Write-up of Ethics in AI Colloquium – Two Mistakes in AI Design?

Photo collage of speakers and attendees of the Ethics in AI Colloquium Two Mistakes in AI Design
Photo credit: Oxford Atelier

Write-up by Michael Cheng, Doctoral Candidate in Computer Science at the Institute for Ethics in AI. 

On 13 February 2025, the Institute welcomed Professor Ruth Chang, Oxford’s Chair of Jurisprudence at the "Ethics in AI Colloquium - Two Mistakes in AI Design?". During the colloquium, Professor Chang described what she believes are “two fundamental mistakes about human values embedded in AI design.”

Professor Chang began by outlining four major clusters of open problems in AI design: learning, reasoning, safety, control, and alignment. Chang focused on alignment: the problem of ensuring that machines align with human values. Chang argued that alignment is the most important problem because alignment is either a precondition or a means to solving the other three problems: a machine doesn’t count as learning or reasoning well if it learns to do things, we judge to be bad or reasons to evil conclusions, and aligning AI outputs with human values and judgments provides safety and control.

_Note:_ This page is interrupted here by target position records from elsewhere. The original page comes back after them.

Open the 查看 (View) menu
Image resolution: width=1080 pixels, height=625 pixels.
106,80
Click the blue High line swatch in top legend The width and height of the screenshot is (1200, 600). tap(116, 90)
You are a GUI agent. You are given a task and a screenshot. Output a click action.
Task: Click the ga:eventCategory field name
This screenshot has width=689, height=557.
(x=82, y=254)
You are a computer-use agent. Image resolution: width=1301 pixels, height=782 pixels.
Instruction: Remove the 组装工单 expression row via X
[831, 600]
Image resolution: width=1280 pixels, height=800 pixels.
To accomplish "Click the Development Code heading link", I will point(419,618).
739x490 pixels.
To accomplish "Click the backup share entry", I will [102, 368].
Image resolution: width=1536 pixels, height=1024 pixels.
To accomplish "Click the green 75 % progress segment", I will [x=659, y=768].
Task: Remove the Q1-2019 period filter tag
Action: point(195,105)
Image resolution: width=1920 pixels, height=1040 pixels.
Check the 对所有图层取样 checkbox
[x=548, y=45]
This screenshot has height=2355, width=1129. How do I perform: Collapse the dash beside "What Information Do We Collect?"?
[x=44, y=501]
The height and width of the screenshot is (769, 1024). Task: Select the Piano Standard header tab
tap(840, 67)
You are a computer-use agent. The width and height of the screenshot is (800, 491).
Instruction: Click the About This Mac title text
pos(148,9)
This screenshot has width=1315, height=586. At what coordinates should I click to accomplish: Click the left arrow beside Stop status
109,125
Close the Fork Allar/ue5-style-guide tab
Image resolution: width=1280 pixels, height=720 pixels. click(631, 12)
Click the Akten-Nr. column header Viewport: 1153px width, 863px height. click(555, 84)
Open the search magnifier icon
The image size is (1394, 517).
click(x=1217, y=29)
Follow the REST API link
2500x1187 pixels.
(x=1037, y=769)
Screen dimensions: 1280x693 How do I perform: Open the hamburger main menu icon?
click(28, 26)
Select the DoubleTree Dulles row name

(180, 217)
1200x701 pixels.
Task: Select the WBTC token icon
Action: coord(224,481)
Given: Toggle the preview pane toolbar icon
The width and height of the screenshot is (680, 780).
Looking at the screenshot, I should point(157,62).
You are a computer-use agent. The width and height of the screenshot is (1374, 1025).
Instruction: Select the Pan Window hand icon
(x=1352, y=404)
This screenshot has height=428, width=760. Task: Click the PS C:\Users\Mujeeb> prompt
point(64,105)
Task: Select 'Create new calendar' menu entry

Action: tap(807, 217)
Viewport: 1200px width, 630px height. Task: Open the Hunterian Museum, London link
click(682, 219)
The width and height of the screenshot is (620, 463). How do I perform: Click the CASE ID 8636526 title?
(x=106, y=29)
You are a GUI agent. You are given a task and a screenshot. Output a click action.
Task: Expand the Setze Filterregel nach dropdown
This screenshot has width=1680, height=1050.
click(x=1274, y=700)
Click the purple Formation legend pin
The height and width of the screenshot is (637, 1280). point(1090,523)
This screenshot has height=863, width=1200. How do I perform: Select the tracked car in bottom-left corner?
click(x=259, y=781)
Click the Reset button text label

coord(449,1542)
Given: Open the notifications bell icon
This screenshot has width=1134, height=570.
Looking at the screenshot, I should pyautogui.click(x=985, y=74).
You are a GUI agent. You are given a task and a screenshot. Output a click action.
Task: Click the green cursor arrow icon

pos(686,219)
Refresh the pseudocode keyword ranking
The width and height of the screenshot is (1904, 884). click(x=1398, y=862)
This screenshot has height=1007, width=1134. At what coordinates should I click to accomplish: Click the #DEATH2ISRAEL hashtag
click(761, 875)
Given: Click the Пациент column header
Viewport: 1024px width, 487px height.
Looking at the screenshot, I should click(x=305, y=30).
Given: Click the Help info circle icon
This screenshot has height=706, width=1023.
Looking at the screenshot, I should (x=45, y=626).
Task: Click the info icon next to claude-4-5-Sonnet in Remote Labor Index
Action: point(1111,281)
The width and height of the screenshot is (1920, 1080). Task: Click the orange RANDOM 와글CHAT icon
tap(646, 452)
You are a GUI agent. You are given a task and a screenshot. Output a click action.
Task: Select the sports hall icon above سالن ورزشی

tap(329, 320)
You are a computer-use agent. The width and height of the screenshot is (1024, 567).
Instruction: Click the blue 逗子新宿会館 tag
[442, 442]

Chang provided a philosophical inquiry into the goals of alignment. She described several questionable assumptions about the alignment problem. First, setting a goal of always aligning a machine’s purpose with a human’s purpose is well-intentioned, but we know that some purposes can’t or shouldn’t be aimed at. Consider the paradox of happiness: even if our purpose is to be happy, aiming for happiness doesn’t always achieve happiness. Second, AI alignment is not just about making machines match our preferences. Preferences are one thing, and values are another. 

Professor Chang continued by describing two current approaches to alignment that have fallen short: regulation and “development interventions.” Although regulation is well-meaning, Professor Chang argued that regulation alone cannot achieve alignment—regulation takes place in a rapidly shifting landscape of practices, norms, institutions, and technological change. Regulation focuses on risk, but it’s tough to anticipate all of the risks of AI. Many technologists attempt to achieve alignment through development interventions, such as reinforcement learning with human feedback. But Professor Chang argued that design interventions currently do not work terribly well, and it’s not inevitable that using more data and compute will achieve alignment. According to Professor Chang, regulation and development interventions will fail to achieve alignment because they are “ad hoc guardrails” that cannot prevent misaligned AI from being created in the first place.

Professor Chang argued that AI has been designed based on two fundamentally mistaken assumptions about human values, and that these mistakes must be addressed to achieve alignment. Chang hoped that future attempts to achieve AI alignment will take these “mistakes” into account.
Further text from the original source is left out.